[Provided material]
---
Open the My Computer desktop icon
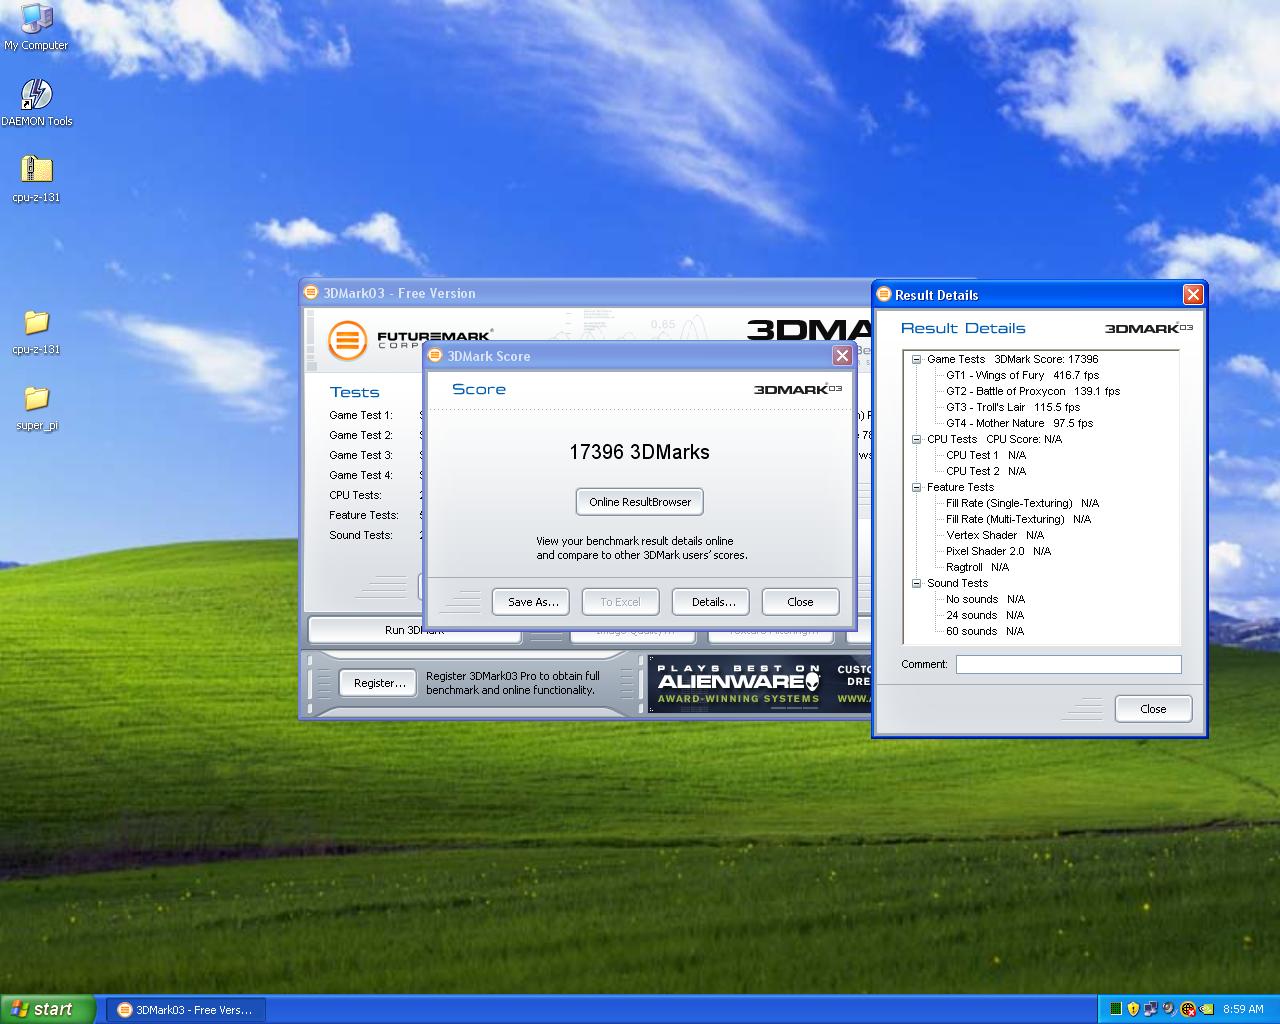The height and width of the screenshot is (1024, 1280). [36, 20]
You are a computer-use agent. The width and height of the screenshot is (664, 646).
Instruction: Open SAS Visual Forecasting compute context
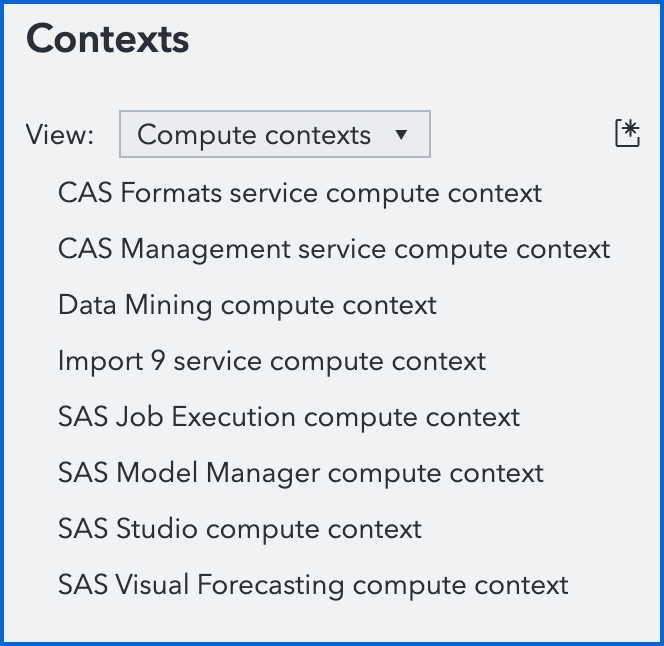point(312,585)
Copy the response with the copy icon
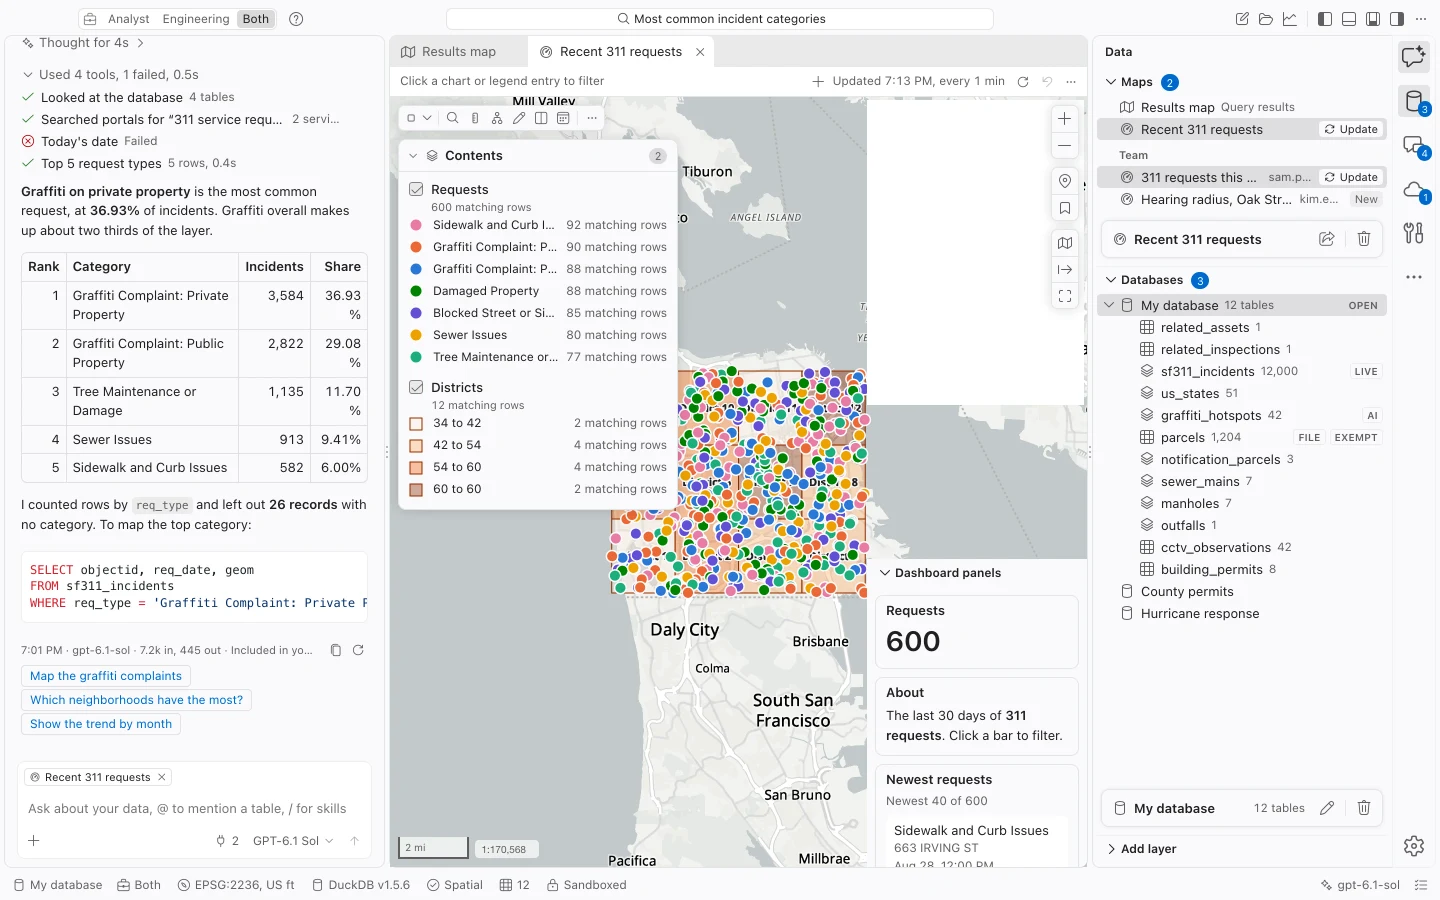This screenshot has width=1440, height=900. click(x=336, y=650)
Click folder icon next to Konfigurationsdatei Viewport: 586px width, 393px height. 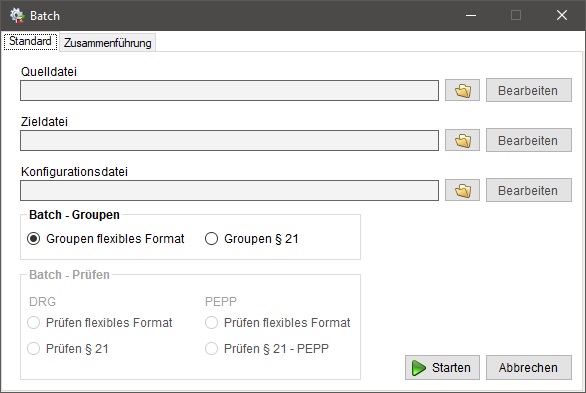pos(462,191)
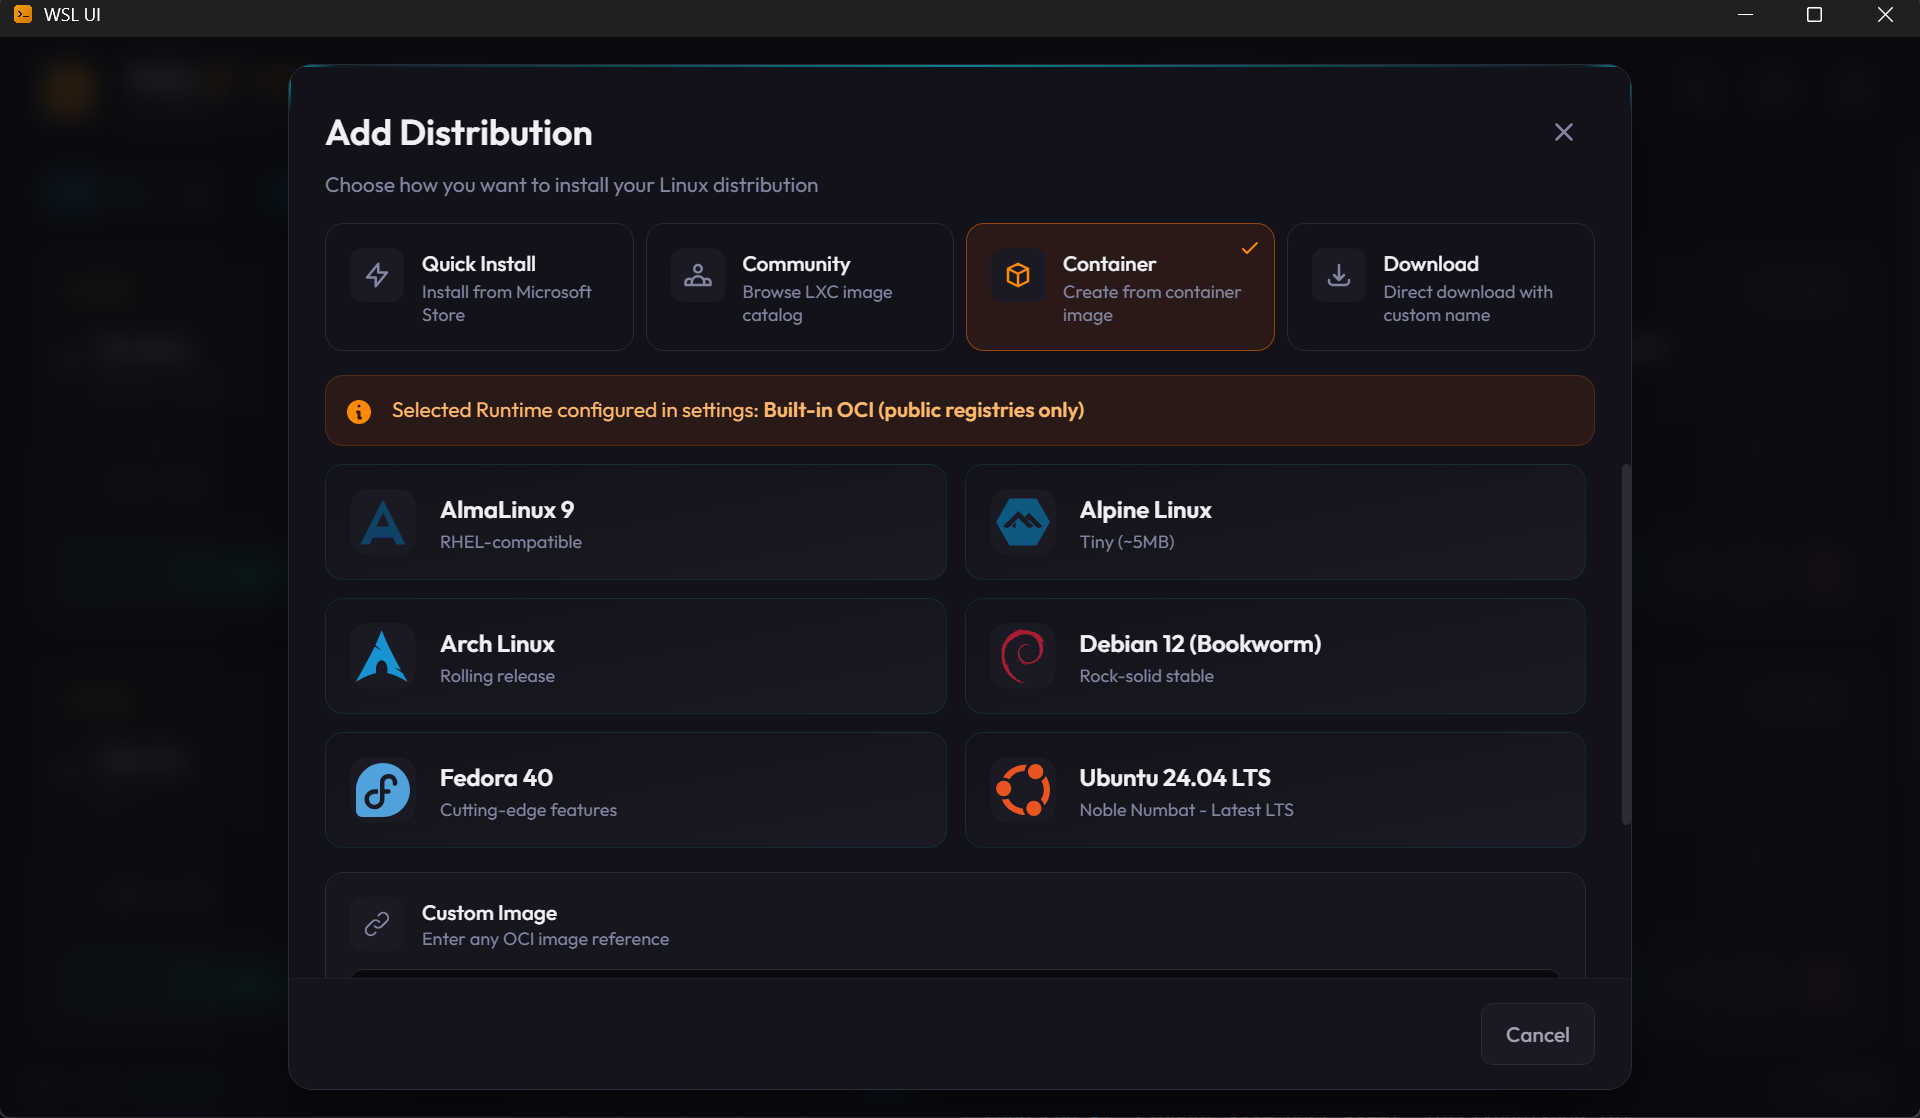Click the Arch Linux logo icon

[x=383, y=657]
---
[Task] Copy out, word for word, everything in the records from the line containing "You are a computer-use" down to the line containing "This screenshot has", with both of those lines included. Leave the pictures out of your answer.

[Result of the task]
You are a computer-use agent. The width and height of the screenshot is (664, 646).
Instruction: Open SAS Visual Forecasting compute context
point(312,585)
Copy the response with the copy icon
This screenshot has width=1440, height=900. click(x=336, y=650)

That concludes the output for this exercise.